**DATA SUPPLIED**
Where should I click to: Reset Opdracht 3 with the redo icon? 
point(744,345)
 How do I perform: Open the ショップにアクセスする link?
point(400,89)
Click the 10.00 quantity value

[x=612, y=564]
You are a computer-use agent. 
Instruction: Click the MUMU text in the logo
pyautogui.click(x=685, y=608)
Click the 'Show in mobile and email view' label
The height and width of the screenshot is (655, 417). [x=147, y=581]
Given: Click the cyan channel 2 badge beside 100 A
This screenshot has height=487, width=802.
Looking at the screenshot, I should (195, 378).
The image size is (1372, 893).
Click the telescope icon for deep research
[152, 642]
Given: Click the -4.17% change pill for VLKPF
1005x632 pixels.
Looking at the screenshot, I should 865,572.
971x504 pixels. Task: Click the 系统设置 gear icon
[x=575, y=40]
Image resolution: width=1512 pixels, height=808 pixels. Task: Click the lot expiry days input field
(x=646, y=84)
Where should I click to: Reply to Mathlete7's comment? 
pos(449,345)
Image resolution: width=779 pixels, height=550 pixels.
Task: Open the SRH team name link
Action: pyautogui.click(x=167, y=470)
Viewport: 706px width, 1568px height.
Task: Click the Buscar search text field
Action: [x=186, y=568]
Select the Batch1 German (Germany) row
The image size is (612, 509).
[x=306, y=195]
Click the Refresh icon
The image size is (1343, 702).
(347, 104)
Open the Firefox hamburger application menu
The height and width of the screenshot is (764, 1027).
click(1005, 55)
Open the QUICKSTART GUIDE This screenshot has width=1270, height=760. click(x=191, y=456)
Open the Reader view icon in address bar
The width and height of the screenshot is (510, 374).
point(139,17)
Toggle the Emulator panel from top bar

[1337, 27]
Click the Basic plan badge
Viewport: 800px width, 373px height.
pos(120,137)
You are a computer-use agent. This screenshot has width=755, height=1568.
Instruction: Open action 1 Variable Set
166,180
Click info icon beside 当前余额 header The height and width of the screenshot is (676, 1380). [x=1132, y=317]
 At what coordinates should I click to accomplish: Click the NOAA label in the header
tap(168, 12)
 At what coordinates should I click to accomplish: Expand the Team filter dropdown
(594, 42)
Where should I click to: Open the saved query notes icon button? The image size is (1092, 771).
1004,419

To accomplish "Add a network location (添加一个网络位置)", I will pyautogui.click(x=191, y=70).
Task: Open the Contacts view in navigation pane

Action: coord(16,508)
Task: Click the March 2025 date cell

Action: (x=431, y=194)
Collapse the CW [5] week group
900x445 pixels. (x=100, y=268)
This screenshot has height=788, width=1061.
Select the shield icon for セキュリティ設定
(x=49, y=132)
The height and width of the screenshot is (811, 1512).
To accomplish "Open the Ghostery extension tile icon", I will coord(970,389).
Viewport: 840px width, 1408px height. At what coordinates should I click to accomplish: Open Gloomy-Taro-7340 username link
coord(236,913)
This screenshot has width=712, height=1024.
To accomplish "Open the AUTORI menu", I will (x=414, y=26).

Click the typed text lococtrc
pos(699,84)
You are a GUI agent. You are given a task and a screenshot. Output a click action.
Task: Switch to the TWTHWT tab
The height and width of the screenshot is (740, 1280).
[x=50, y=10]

**WHAT IS BEING ASKED**
Show me every line in the data above that includes "computer".

**EXERCISE OUTPUT**
You are a computer-use agent. 
You are a computer-use agent. This screenshot has width=755, height=1568.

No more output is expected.